▶ [Tarea 1]
Cambia "SYSTEM" por "NETWORK" en los registros, empezando por el principio y terminando en la línea que contiene "click(x=357, y=157)", ambas incluidas. Escribe de nuevo esas líneas sin cambiar nada más.

━━ Texto de origen

Un último aliciente de la visita al museo fue el poder ver piezas halladas en el recinto fortificado de la Edad del Bronce de El Acequión, situado a pocos kilómetros de la ciudad. Destacan las asociadas a un taller de tallado de hueso y algunas fotografías de cuando se excavó el lugar por primera vez en 1986, mostrando los dos recintos amurallados concéntricos, que hacen pensar en una espectacular motilla que espera su momento para recuperar la atención de los poderes públicos y ver restaurado todo su esplendor. Pude pasar por el lugar de regreso de Lezuza. Los arqueólogos han vuelto a cubrir buena parte de las estructuras y aquello parece un gran túmulo horadado de madrigueras de conejos y rodeado por un anillo de viejos chopos que cubren el suelo de hojas recién caídas. Como en Libisosa, ¡cuánto aún por descubrir! Cuánta emoción nos produce, pero cuánta paciencia nos exige la arqueología. 
























viernes, 19 de enero de 2024

INFORTUNADA LIBISOSA (Tras las huellas de Julio César XVIII)

 


Ya han sido mencionadas antes en este blog las guerras de Sertorio, que tuvieron como resultado final la victoria de Pompeyo y Metelo y el afianzamiento de la influencia del primero en Hispania. Esa fue la huella política que se encontró César a su llegada a la Ulterior. Pero hubo otra huella aún más visible: el terrible rastro de devastación que una década completa de conflicto, desde el 82 al 72 a. C., dejó en la miríada de ciudades indígenas e íberorromanas de Hispania. Fue lo que motivó el epíteto de «infortunada Hispania» que le adjudicó Floro, como víctima propiciatoria atenazada entre los dos contendientes romanos. Y no olvidemos que César llegó a Córdoba apenas dos años esfuerzo después del final del conflicto.

Pocos ejemplos son tan paradigmáticos de este infortunado destino como Libisosa, situada en un cerrito junto al actual municipio albaceteño de Lezuza. Libisiosa era por aquel entonces, en el primer cuarto del siglo I a. C., una ciudad oretana profundamente romanizada, con una aristocracia económicamente muy próspera por el control que ejercía la ciudad sobre la vía Heraclea (más tarde conocida como vía Augusta) que conectaba el valle del Guadalquivir con el Mediterráneo. Esta aristocracia se había «autorromanizado», insertándose plenamente en los canales comerciales romanos y adoptando unos referentes ideológicos plenamente mediterráneos.

━━━━
━━ Extractos de registros

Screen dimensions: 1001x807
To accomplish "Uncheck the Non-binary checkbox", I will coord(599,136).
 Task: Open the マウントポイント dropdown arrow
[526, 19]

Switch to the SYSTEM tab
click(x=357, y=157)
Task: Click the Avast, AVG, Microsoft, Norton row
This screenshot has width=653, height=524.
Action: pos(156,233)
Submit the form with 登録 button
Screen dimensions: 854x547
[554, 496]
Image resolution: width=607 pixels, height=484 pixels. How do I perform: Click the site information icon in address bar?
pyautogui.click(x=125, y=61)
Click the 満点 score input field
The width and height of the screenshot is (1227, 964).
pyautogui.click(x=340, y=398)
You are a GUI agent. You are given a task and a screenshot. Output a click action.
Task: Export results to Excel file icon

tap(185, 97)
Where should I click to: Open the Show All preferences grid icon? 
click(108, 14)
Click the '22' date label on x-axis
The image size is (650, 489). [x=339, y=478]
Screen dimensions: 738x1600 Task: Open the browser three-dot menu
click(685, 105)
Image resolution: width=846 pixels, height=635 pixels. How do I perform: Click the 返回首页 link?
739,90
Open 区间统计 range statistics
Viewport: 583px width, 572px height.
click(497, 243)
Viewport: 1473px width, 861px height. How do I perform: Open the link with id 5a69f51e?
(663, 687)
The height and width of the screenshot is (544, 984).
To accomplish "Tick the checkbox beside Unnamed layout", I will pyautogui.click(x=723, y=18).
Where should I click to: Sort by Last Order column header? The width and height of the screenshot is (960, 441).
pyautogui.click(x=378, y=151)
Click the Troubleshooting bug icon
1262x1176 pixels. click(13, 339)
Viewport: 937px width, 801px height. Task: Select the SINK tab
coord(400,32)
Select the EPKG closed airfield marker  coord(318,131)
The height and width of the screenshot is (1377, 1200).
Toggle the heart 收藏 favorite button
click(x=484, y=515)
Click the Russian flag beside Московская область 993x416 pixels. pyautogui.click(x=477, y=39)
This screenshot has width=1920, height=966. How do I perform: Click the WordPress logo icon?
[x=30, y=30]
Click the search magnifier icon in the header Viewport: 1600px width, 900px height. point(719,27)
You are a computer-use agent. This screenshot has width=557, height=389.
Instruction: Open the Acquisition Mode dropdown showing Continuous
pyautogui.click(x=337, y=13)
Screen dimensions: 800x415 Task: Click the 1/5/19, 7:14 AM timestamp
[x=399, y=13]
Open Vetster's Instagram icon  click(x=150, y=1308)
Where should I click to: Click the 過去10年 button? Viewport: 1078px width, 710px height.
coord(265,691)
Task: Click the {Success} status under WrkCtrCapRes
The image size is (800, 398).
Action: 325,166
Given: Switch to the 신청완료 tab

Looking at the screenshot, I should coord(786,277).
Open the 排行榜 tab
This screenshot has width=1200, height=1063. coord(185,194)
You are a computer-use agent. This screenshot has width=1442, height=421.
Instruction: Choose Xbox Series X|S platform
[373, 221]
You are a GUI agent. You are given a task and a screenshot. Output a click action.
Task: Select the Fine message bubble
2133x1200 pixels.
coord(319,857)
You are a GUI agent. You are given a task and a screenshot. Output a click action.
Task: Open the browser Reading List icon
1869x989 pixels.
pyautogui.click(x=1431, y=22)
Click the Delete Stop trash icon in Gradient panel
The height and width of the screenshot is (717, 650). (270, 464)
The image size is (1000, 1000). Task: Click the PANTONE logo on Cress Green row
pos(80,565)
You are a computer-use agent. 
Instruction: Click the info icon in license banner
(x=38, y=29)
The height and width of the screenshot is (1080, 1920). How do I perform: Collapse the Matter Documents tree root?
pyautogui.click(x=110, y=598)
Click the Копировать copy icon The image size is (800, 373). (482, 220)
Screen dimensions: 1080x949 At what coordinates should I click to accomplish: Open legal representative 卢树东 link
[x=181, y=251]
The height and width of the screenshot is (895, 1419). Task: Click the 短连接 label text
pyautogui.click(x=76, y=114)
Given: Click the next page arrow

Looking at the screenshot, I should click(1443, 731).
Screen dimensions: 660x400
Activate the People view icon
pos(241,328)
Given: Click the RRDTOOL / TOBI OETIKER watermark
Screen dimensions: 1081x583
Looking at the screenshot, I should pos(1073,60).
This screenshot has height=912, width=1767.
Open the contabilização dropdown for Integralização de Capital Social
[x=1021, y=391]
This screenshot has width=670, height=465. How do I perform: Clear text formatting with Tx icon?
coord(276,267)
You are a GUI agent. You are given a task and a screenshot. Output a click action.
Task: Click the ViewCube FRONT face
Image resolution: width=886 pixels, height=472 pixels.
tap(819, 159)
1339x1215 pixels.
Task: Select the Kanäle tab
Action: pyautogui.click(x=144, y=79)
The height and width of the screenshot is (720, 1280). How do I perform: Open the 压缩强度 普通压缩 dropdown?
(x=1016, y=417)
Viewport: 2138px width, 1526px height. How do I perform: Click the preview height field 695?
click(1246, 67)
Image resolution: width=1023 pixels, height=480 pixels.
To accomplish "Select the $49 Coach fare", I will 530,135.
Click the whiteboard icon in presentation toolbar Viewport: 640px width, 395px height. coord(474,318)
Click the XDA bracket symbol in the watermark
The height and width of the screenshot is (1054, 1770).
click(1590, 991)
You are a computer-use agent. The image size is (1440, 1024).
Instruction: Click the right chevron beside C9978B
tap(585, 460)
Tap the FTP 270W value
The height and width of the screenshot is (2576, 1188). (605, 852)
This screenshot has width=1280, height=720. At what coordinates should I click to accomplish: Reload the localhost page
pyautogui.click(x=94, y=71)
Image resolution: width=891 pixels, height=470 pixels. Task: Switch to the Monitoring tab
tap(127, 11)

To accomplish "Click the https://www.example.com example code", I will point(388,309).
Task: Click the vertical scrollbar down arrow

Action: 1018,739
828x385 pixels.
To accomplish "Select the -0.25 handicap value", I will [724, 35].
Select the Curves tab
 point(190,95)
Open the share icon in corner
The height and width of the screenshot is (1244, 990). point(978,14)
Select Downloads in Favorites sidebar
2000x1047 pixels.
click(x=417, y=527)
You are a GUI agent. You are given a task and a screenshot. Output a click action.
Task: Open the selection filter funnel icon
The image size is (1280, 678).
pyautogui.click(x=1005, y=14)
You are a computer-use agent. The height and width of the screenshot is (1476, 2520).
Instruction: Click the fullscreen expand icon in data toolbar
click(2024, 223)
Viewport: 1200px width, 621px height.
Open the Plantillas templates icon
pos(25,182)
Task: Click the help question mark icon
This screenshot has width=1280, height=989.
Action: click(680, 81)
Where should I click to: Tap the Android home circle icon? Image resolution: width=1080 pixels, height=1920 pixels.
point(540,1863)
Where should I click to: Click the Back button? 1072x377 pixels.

━━━━

▶ [Tarea 2]
Continúa el texto sobre Libisosa a partir de su última frase.

▶ [Respuesta 1]
Screen dimensions: 1001x807
To accomplish "Uncheck the Non-binary checkbox", I will coord(599,136).
 Task: Open the マウントポイント dropdown arrow
[526, 19]

Switch to the NETWORK tab
click(x=357, y=157)

▶ [Respuesta 2]
En el momento del inicio de la guerra sertoriana, Libisosa, con sus cuarenta hectáreas de extensión dentro de las murallas, sus abundantes recursos y su impacto estratégico, era un activo demasiado valioso para que ningún bando dejara que cayera en manos del otro. La ciudad intentó mantenerse neutral, pero no le sirvió de nada. En un día de aquel periodo aún no datado con exactitud, fue objeto de un ataque sorpresivo por uno de los ejércitos contendientes. Los libisosanos intentaron defenderse, pero fueron arrollados. Los romanos atacantes debían sentirse muy apremiados por la cercanía del ejército enemigo, porque ni siquiera saquearon la ciudad. Decidieron reducir su extensión para hacerla más fácilmente defendible y levantaron apresuradamente una muralla que encerraba las ocho hectáreas situadas en la parte más alta del cerro.  Las restantes treinta hectáreas de la ciudad fueron demolidas, creando un ingente campo de destrucción para obstaculizar un posible ataque enemigo.

El resultado fue, por una parte, una ciudad que pronto recuperó su prosperidad y obtuvo el Ius Italicus en época de Augusto, llevando aparejado el otorgamiento a la élite local de la ciudadanía romana. Y, por otra, dejar enterrada una ciudad íberorromana congelada en el tiempo por su súbita destrucción en el primer cuarto del siglo I a. C., en un episodio que supuso una pesadilla humana, pero todo un sueño arqueológico. Ese sueño comenzó a salir a la luz en 1997, cuando inició las excavaciones en el cerro José Uroz, de la Universidad de Alicante, más tarde relevado por su hijo Héctor, que aún sigue dirigiendo la actividad científica en el yacimiento. Pronto se comprobó el valor único de este, y la Junta de Comunidades de Castilla-La Mancha comenzó a respaldar la investigación de forma sistemática, declarando a Libisosa Parque Arqueológico regional y apoyando la creación, por parte del ayuntamiento de Lezuza, del Museo de la Colección Arqueológica, donde se exhibe una parte de la extraordinaria colección de piezas obtenidas a lo largo de veintisiete años de actividad.

 

Me he reservado un sábado de noviembre, apacible y luminoso como pocos, para visitar la colección y el yacimiento. Y he tenido la gran fortuna de contar con una guía de excepción: Almudena Bejarano, responsable del museo y de la oficina de turismo de la localidad. Almudena es arqueóloga y ha participado en el proyecto de Libisosa desde su inicio. Su conocimiento, pasión y dedicación al visitante son admirables.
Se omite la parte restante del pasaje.